Tuesday, April 21, 2009

`Keep Me from Burning'

The school day started with a fire in the student restroom. The boy I was escorting said, “I’m not going in there,” so I went in there and found it empty of students. Burning was a plastic wastebasket in the corner. The flames were disappointingly feeble but smoke was filling the room and pouring into the hall. I pulled the wastebasket to the sink and threw water into it with my cupped hand. Left on the bottom was a soggy black mess of semi-molten plastic. I briefed the vice principal and returned to the classroom, though I still needed to use the restroom.

I had brought with me to school a poetry anthology I’m reviewing, and spent odd moments grazing around in it, concentrating on poets whose work I don’t know well. Among them was Katherine Philips (1632-1664), most of whose poems were addressed to “Lucasia” -- in fact, her friend Ann Owen. Included in the anthology is “To My Excellent Lucasia, on Our Friendship,” which, after the restroom adventure, seemed appropriately smoldering. The final stanza reads:

“Then let our flames still light and shine,
And no false fear control,
As innocent as our design,
Immortal as our soul.”

Fire (as ardor, combustion, inspiration) is an unacknowledged theme of the anthology, as I suppose it is generally in poetry. Next I found “Bethsabe’s Song” by George Peele (1556-1596), from a verse tragedy, The Love of King David and Fair Bethsabe (1599). I particularly like this couplet:

“Shadow, my sweet nurse, keep me from burning,
Make not my glad cause cause of mourning.”

(Spell-check, of course, objects to “cause cause.”) In the afternoon I accompanied another student to chemistry class, where I learned the word stoichiometry and found these sentences defining “limiting reactant” on the board: “The reactant in a chemical reaction that limits the amount of products that can be formed. The reaction will stop when all of the limiting reactant is consumed.” To illustrate this point, the teacher poured three fingers of light-green ethanol into a beaker and put a match to it. The resulting flame was pale blue and, from a distance, almost invisible. She tipped the beaker and the flames grew higher and turned orange. “Oxygen is the limiting reactant,” she said.
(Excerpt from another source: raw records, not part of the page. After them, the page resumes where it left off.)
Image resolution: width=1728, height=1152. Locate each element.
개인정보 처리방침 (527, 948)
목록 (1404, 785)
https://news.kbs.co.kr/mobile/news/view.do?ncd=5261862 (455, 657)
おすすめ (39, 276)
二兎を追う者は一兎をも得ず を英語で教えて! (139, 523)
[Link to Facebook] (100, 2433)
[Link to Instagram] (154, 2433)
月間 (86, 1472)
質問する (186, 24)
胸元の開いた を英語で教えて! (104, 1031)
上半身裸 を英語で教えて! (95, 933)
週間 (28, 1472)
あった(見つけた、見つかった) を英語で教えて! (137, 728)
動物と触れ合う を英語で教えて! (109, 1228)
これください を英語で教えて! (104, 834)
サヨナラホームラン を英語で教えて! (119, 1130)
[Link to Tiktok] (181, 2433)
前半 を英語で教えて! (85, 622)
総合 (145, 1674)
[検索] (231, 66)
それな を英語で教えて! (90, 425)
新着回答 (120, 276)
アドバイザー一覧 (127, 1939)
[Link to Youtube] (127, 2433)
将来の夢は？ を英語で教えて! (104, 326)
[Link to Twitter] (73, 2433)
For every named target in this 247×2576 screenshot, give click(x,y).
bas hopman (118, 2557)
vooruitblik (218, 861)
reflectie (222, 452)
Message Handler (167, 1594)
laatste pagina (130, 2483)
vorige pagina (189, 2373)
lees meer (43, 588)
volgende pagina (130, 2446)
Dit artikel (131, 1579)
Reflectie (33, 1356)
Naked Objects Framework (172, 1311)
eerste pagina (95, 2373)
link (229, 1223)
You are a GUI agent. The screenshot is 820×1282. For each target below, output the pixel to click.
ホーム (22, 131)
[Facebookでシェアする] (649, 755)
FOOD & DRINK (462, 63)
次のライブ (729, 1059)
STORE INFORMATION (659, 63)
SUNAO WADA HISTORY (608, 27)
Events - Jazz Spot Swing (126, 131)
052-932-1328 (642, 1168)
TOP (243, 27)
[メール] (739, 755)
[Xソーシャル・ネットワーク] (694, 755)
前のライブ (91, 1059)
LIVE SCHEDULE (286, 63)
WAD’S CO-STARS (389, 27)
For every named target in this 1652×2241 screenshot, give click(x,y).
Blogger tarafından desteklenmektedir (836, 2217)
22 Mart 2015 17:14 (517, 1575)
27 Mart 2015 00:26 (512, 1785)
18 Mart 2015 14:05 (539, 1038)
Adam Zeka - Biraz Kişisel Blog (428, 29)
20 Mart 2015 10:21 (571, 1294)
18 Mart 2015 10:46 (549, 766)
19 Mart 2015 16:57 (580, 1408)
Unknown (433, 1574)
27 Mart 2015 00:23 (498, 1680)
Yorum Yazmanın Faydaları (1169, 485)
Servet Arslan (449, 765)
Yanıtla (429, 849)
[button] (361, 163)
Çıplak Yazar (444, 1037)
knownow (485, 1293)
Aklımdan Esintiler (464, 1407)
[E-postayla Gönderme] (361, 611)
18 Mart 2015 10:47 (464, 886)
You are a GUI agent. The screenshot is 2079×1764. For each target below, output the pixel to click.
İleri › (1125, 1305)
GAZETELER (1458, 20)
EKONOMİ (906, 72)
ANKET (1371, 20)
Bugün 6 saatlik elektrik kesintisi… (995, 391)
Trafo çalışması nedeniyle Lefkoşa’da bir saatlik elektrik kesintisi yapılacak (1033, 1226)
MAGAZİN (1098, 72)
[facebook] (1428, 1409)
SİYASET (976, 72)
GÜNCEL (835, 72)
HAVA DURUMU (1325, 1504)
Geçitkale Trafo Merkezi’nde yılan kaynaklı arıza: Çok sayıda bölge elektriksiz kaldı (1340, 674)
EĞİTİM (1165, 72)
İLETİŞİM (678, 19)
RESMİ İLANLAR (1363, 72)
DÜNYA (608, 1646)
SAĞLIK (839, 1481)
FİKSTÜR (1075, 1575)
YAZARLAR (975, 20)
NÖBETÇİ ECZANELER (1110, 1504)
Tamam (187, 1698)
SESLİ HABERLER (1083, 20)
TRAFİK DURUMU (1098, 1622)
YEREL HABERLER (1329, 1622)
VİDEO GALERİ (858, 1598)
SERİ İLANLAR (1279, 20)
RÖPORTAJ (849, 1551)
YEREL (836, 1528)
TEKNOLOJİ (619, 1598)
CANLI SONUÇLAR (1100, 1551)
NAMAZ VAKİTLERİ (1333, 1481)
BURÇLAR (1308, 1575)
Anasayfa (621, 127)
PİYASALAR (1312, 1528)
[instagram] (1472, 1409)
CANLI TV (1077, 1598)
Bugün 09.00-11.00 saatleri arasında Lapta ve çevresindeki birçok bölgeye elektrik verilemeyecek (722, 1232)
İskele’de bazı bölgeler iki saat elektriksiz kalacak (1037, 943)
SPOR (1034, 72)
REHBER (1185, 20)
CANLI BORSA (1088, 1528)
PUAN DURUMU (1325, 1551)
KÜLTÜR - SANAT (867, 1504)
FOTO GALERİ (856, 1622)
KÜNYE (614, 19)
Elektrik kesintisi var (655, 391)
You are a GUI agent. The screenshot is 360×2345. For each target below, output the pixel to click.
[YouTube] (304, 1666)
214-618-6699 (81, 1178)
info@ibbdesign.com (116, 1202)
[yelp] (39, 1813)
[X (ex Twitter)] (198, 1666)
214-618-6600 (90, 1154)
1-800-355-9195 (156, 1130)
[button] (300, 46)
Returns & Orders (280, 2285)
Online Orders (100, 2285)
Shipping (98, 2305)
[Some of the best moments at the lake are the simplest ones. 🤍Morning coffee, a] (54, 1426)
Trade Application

The boy sitting at the next desk assured me the fire in the restroom started when a kid smoking a joint thought he was about to be caught, and in a panic threw it in the wastebasket.

4 comments:

Anonymous said...

i have faced perils such as fire before - they are often initially disappointingly small, e.g. a fire in a waste bin, but with effort and imagination they can be transformed into Towering Inferno-like catastrophes into which you will repeatedly plunge to rescue small children, dogs, and buxom ladies - of course, leaving the rest to perish.

R/T said...

Your posting (another poignant moment from your career which you generously share) reminds me of my favorite poem in which the imagery of fire is so profoundly important:

The Tyger

BY WILLIAM BLAKE

Tyger! Tyger! burning bright
In the forests of the night,
What immortal hand or eye
Could frame thy fearful symmetry?

In what distant deeps or skies
Burnt the fire of thine eyes?
On what wings dare he aspire?
What the hand dare seize the fire?

And what shoulder, and what art,
Could twist the sinews of thy heart?
And when thy heart began to beat,
What dread hand? and what dread feet?

What the hammer? what the chain?
In what furnace was thy brain?
What the anvil? what dread grasp
Dare its deadly terrors clasp?

When the stars threw down their spears,
And watered heaven with their tears,
Did he smile his work to see?
Did he who made the Lamb make thee?

Tyger! Tyger! burning bright
In the forests of the night,
What immortal hand or eye,
Dare frame thy fearful symmetry?

--------------------------------

When I use this poem in my classes, students are consistently enthusiastic when we begin because they can appreciate the imagery, and when we have fully explicated the poem, they are generally blown away by Blake's singular imagination and themes.

By the way, continue sharing in your blog. I look forward to reading about your adventures in the classrooms.

Rebecca V. O'Neal said...

Just reading the word STOICHIOMETRY triggers unpleasant flashbacks... as I was the kind of student who flourished in AP Lit/Lang classes and ditched AP Chem.

I've never thought the 'limiting reactant' concept poetic, but it's true that you can only use or burn as much as you've got.
It's also true that the sum is often greater than the parts.

Can those two concepts be reconciled? Only in a poem...

Allan Connery said...

It seems ungrateful to make this quibble my first comment on one of my favourite blogs, but nevertheless I must: did the teacher really say oxygen was the limiting reagent in burning that beaker of ethanol? Surely if the fire had died out because the supply of oxygen in the room had been exhausted, everyone present would have suffocated.